Leave the pictures out, and repeat exactly each line from the one that holds "You are a computer-use" through the final line of the entries below.

> Extracted records
++++++

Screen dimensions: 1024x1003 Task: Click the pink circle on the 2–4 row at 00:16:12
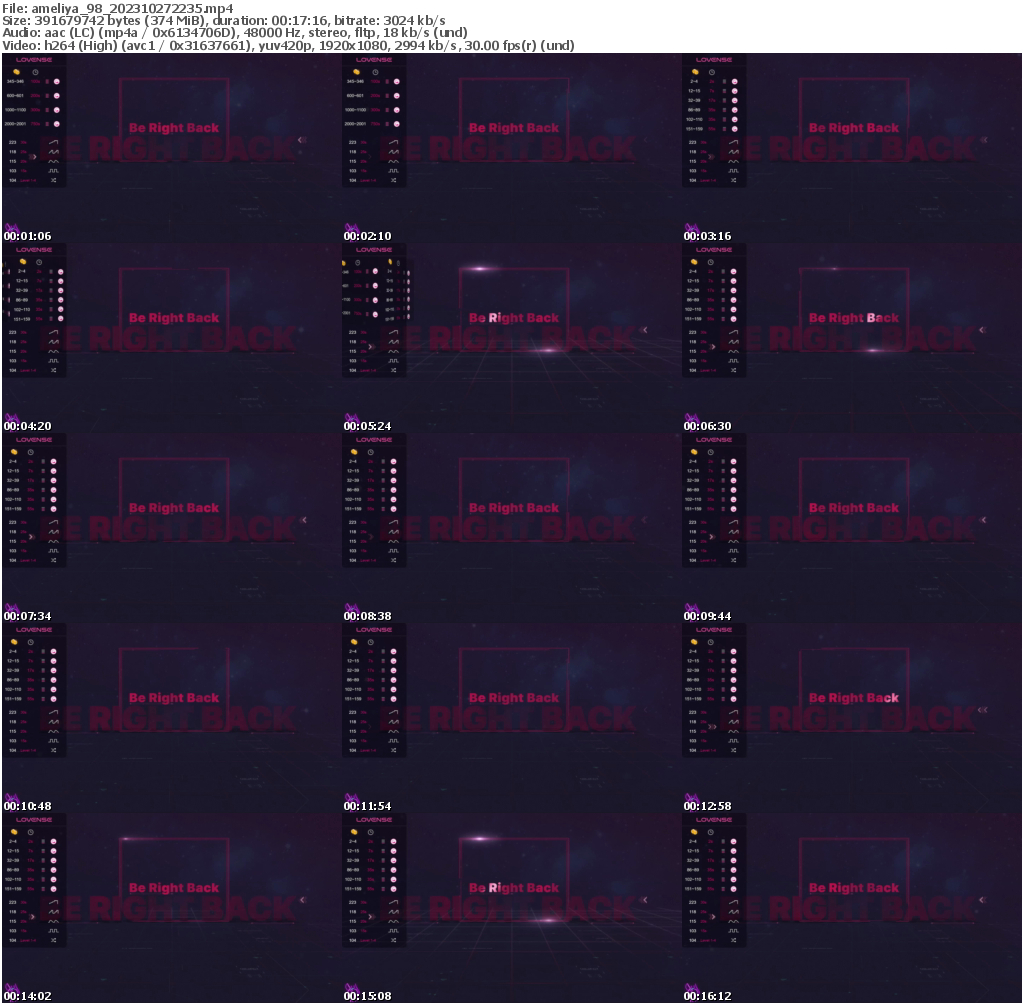tap(733, 841)
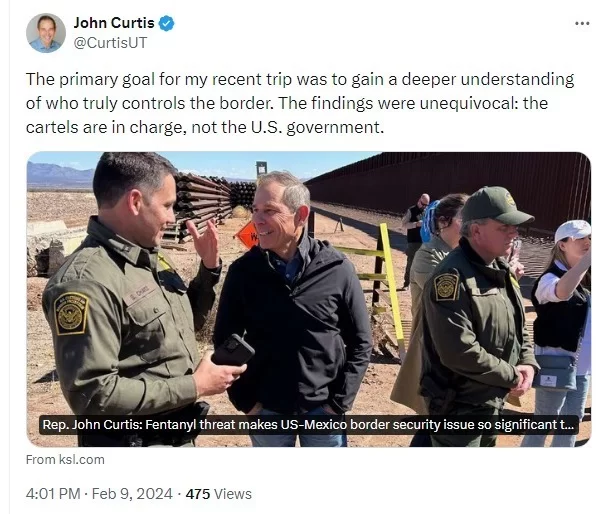Click the blue verified checkmark badge
Screen dimensions: 597x514
pos(166,24)
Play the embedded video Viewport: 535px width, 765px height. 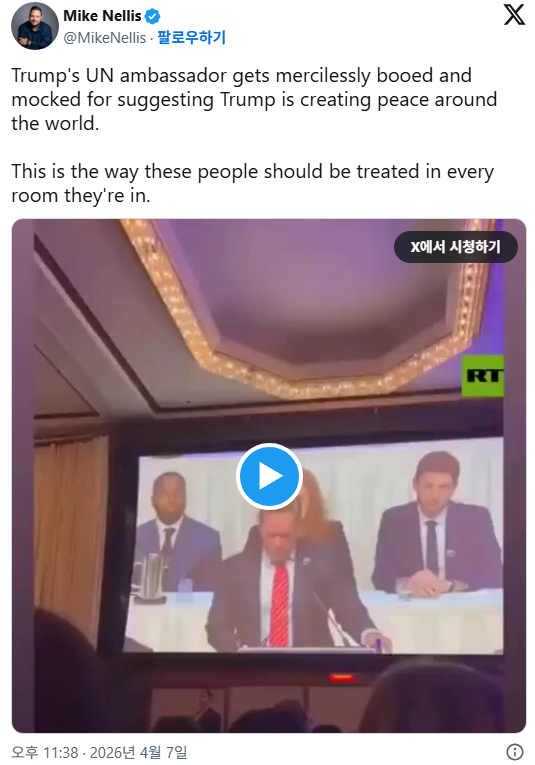(269, 476)
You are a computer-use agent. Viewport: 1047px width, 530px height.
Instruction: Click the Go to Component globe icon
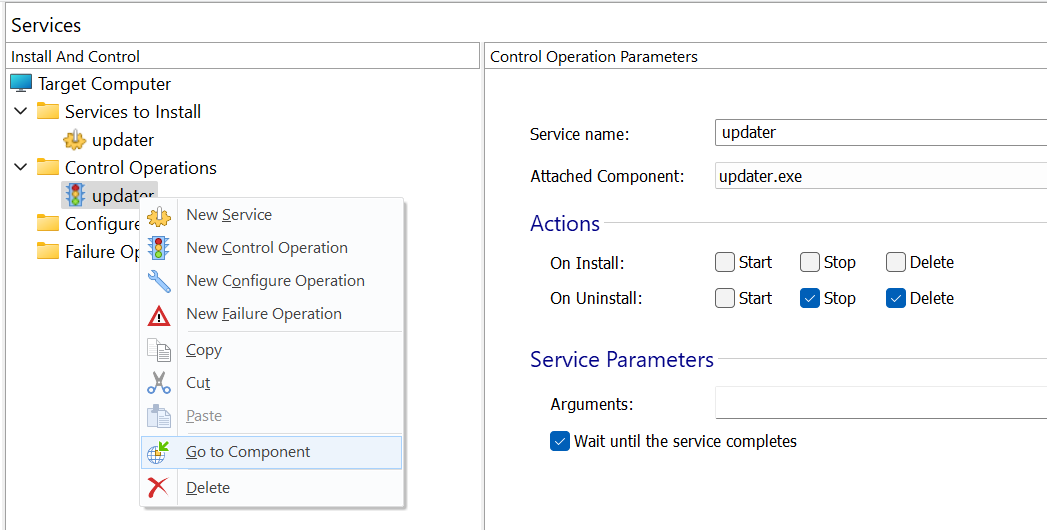click(159, 452)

++++++

> Your response
You are a computer-use agent. Viewport: 1047px width, 530px height.
Instruction: Click the Go to Component globe icon
click(159, 452)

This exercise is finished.